- [Material provided]
__________________________________________________
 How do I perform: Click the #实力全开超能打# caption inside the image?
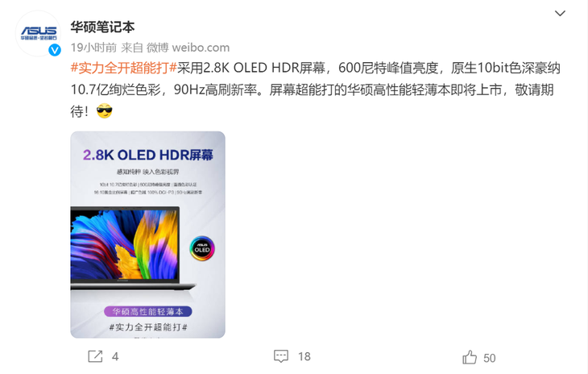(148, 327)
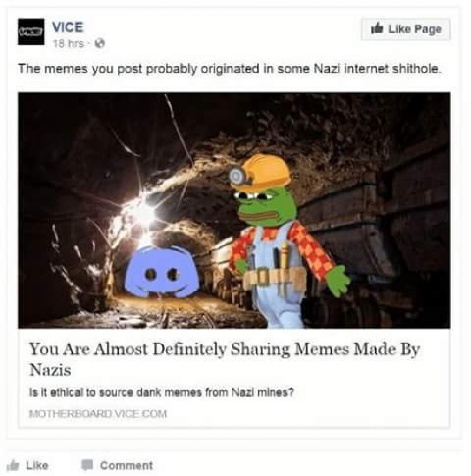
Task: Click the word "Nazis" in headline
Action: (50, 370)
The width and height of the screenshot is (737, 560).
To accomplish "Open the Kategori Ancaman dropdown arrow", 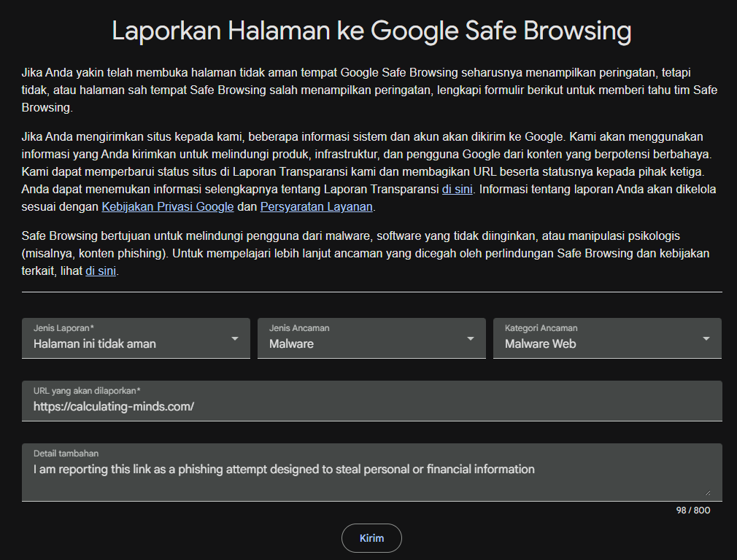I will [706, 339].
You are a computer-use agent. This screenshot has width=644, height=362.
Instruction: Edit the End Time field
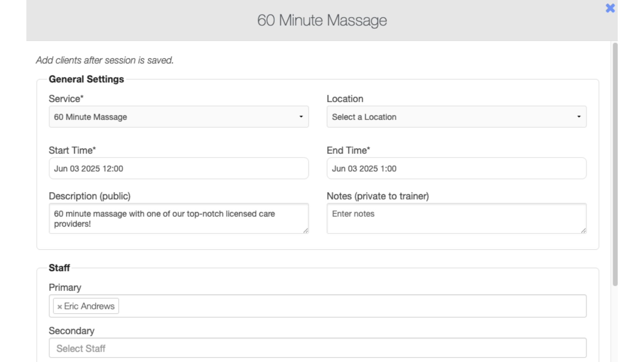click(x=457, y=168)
__________________________________________________
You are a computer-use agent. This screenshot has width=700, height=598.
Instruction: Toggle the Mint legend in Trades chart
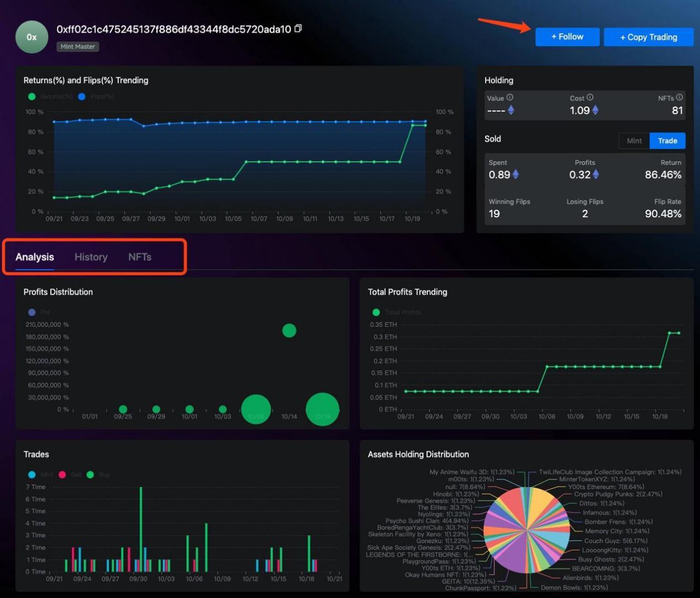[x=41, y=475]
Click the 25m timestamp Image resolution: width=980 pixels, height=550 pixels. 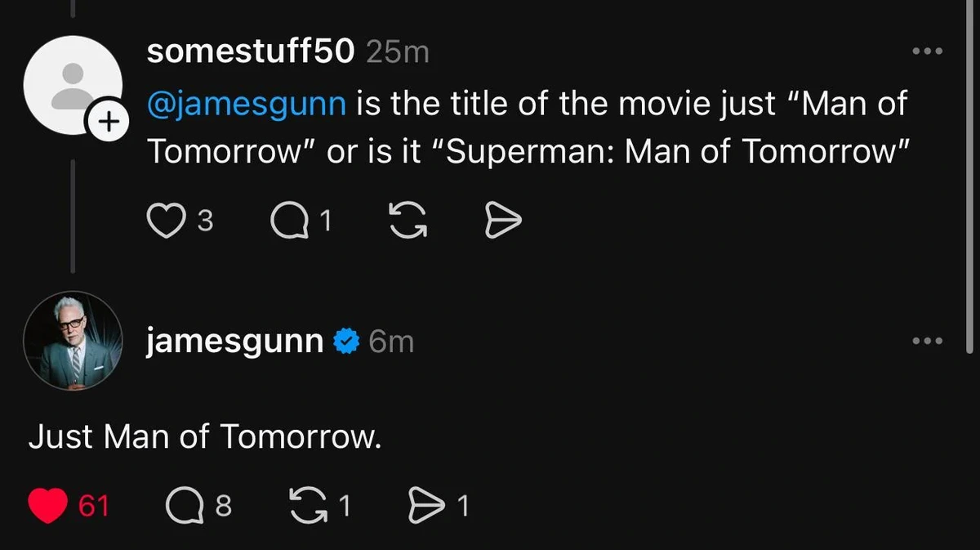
__________________________________________________
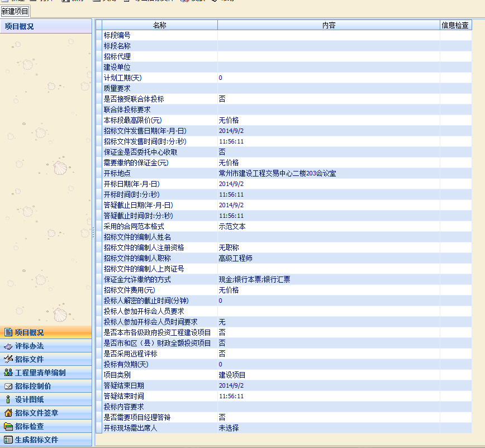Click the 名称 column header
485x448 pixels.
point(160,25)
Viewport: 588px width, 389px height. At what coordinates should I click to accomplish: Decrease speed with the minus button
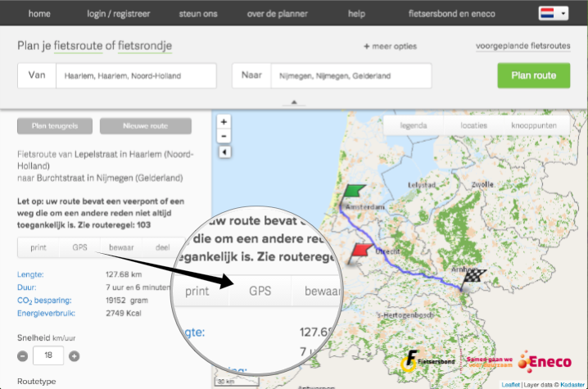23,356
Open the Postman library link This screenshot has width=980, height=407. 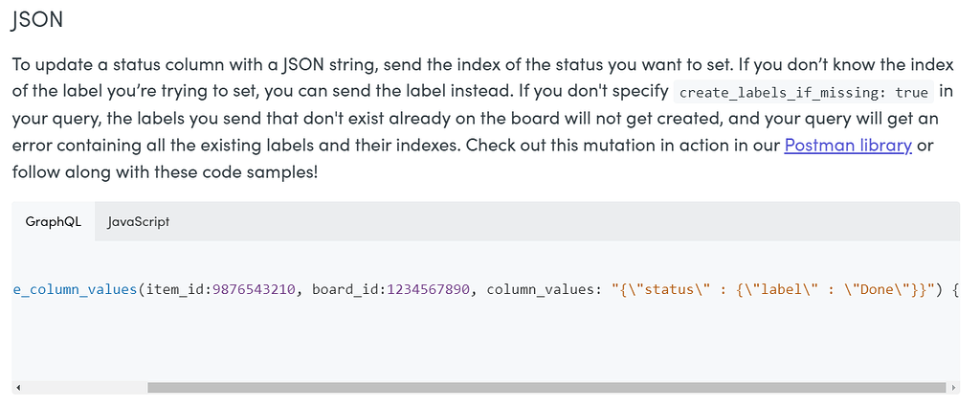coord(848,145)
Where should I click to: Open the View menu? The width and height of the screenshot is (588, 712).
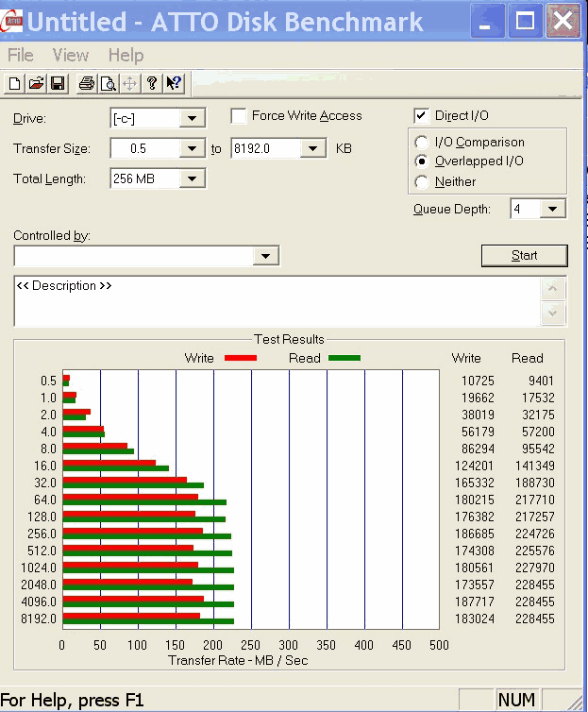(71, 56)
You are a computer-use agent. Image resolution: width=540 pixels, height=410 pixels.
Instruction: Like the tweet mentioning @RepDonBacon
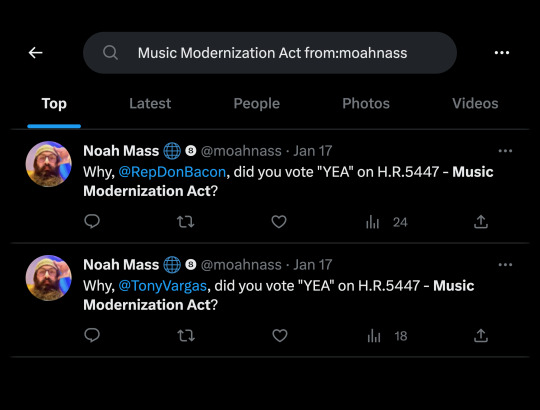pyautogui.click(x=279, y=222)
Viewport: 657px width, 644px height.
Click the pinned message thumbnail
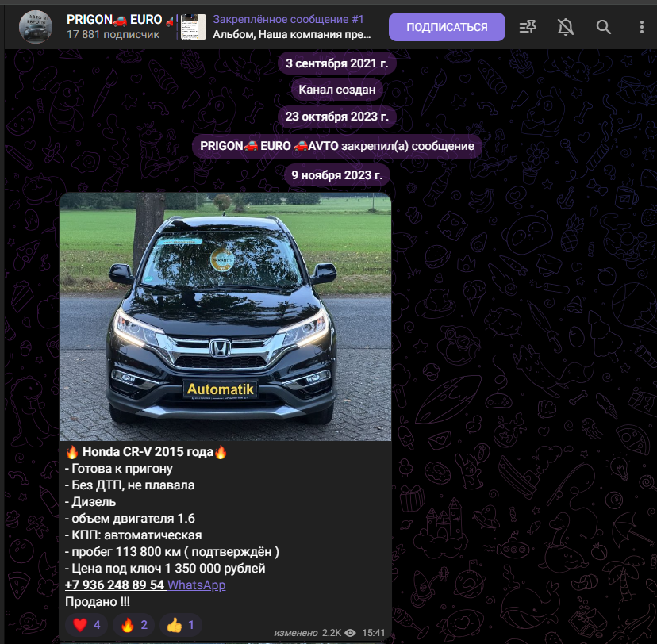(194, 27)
__________________________________________________
Pull out each line of the entries that contains "computer".

- [Written response]
You are a computer-use agent. This screenshot has width=644, height=362.
You are a computer-use agent. This screenshot has width=700, height=598.
You are a computer-use agent. Image resolution: width=540 pixels, height=410 pixels.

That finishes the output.